While adding some with above advanced, one arrives for example at K5 2,5 times faster than one 486 of the same frequency. Briefly let us analyze some internal structures of processors. Let us start with K6-2 of AMD above.
Diagram of general architecture of a AMD K5
In top on the left, the L1 instruction cache (the data cache is in bottom) by which forwards all the instructions coming from the memory (case of the AMD). The system below predecodage is used to check them the type of instructions which arrive (memories or execution) and is used for the predictions of connections. The whole is connected to a plug of instructions which sends 2 X86 instructions by cycle of clock towards 4 decoders of instructions (passage of the CISC with the RISC) This decoding is carried out by the Rom Microcodes. Instructions RISC are transferred towards a table from predilection from connections, associated another cache. Other share, the instructions are treated in RISC by the Control instruction Links which also sends the instructions starting from a tank of 24 orders RISC86 towards the various parts below: Load and Store (management memories), two units of entireties and one of floating point, a unit of connection which also manages the table of prediction and a multi-media unit related to instructions MMX. The whole is connected to the external data bus via the data cache and the Unit of interface Bus which also manages instructions cache. That of Pentium Pro below is identical, with share the external L2 cache which is not connected directly to the memory. This structure is included in Pentium II and Pentium III.
General architecture of a processor Pentium Pro (identical to Pentium II and III).

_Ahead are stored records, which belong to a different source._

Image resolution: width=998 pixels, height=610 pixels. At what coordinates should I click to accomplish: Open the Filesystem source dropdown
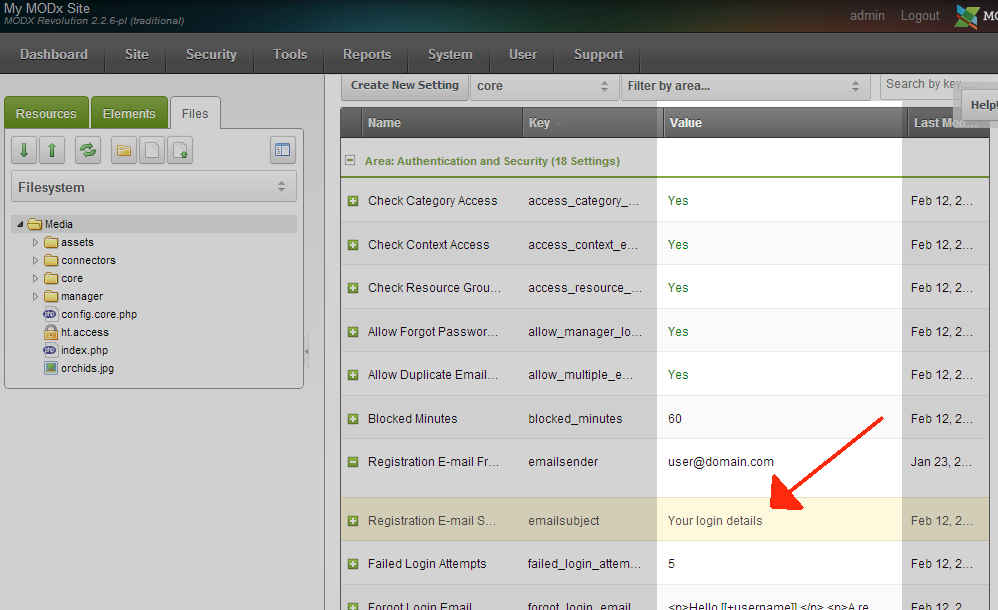154,187
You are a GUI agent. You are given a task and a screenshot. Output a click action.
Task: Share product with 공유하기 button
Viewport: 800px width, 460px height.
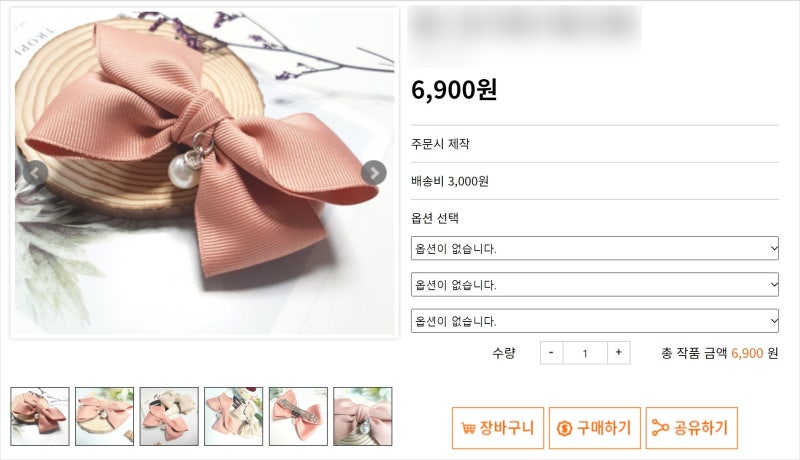click(692, 428)
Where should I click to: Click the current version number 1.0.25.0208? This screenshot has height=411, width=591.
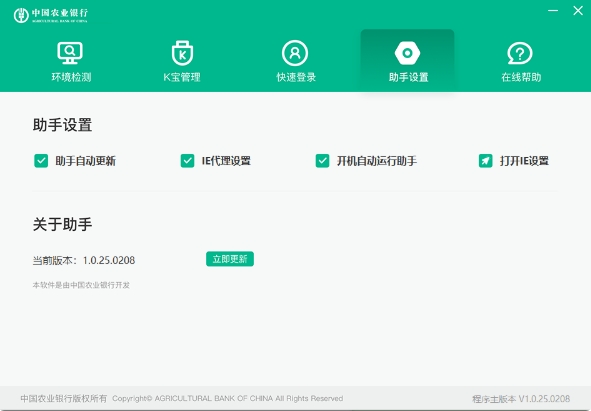[x=109, y=260]
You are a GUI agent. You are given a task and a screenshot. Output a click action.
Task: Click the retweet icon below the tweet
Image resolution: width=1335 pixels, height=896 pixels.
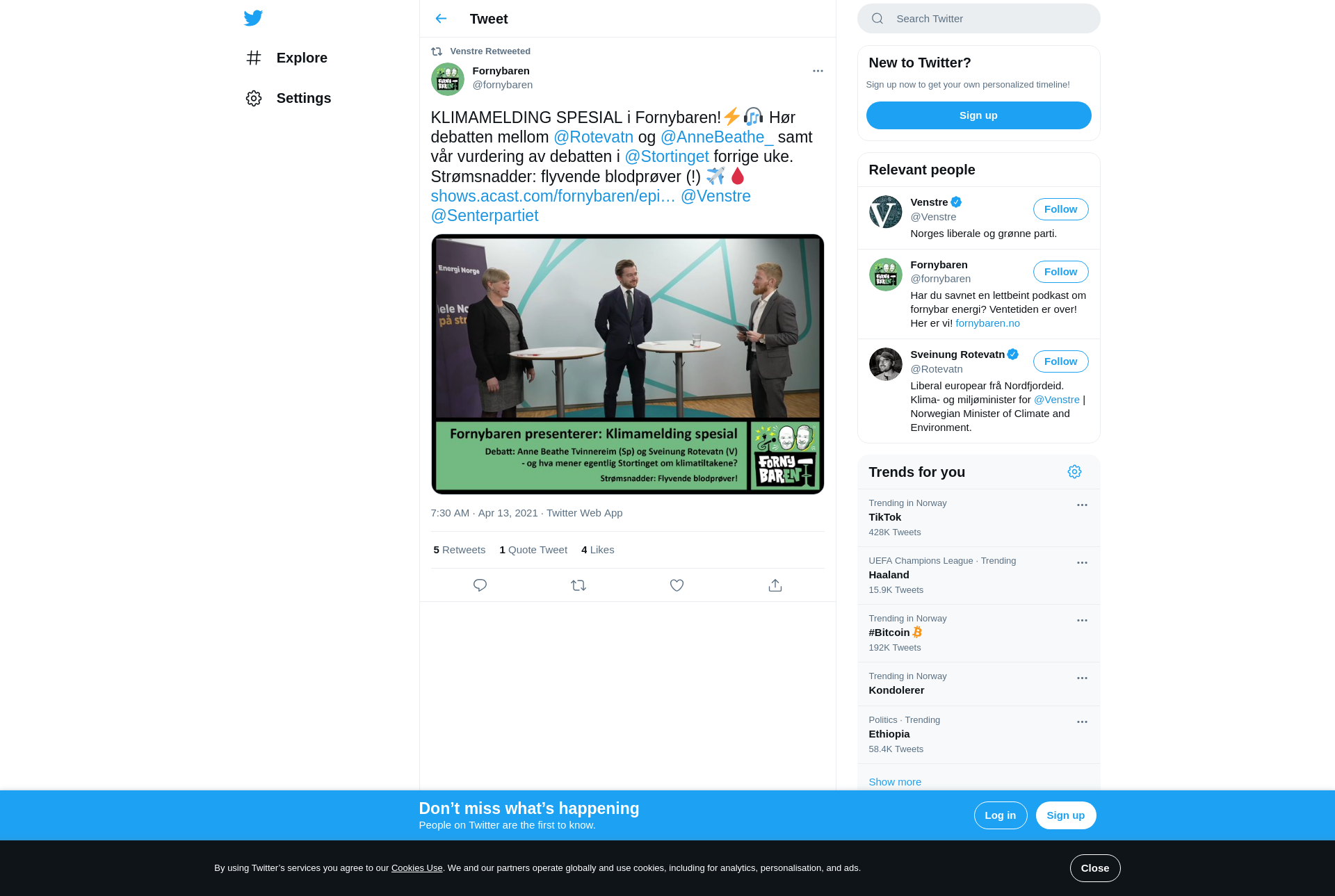click(578, 585)
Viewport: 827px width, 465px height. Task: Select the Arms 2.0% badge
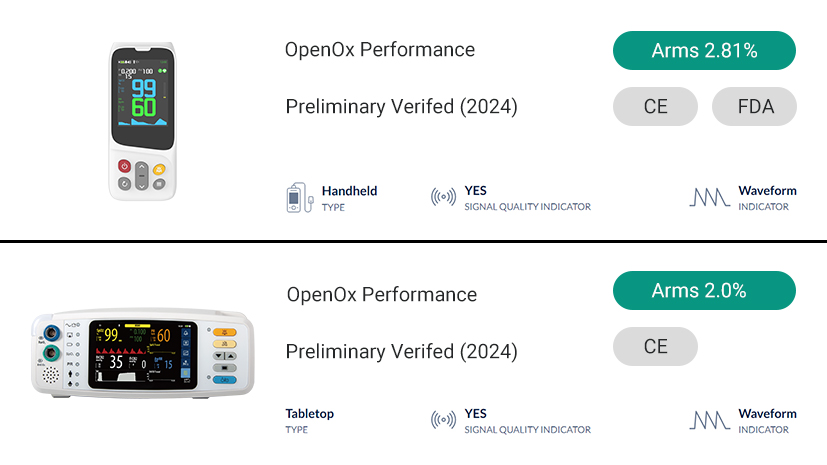[x=703, y=291]
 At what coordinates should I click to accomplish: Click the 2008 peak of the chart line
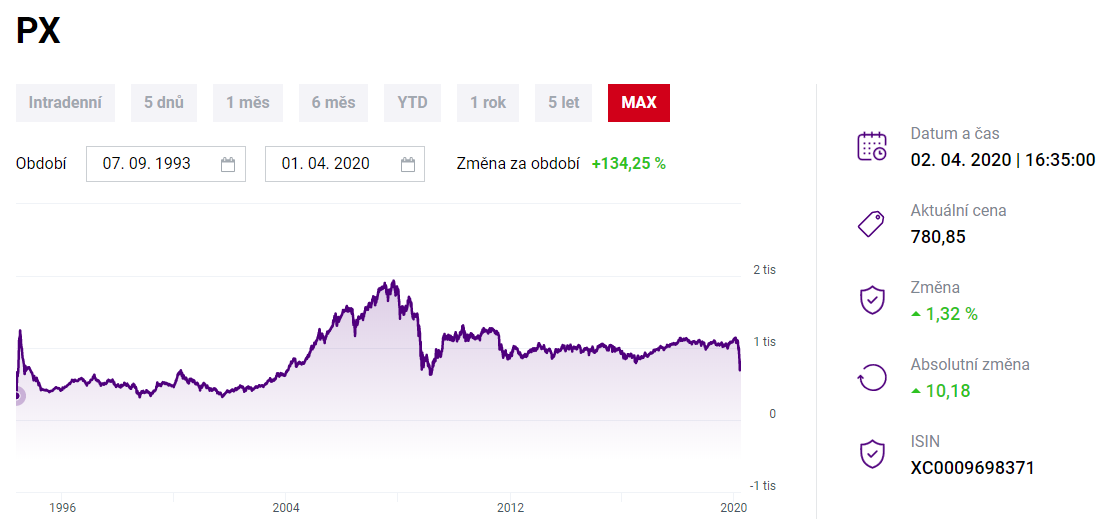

The modification of the internal structure of the processors returns the performances of a processor rather difficult to check while being based only on the frequency. This explains commercial do-it-yourself of Cyrix which systematically indicated speeds of its processors, not by effective speed, but by speeds of comparison compared to equivalents INTEL according to Brenchmarks (though). AMD with Athlons XP and Sempron makes in the same way. If the number of instructions decoded at the same time should further increase, the current direction of the processors goes towards the reduction in the size of the transistors, which leads to possibilities of increase in frequency. Indeed, more the number of transistors increases, more dissipation of heat is important. But the more the size of a transistor decreases, the less this dissipation is important. Other materials are in the course of use, IBM uses already internal drivers coppers some, whereas current technology is based on aluminum. Copper is better electric conductive (then less dissipations) but requires a higher technology, with difficulties of more important integration. This does not avoid in any event not the ventilator on the processor.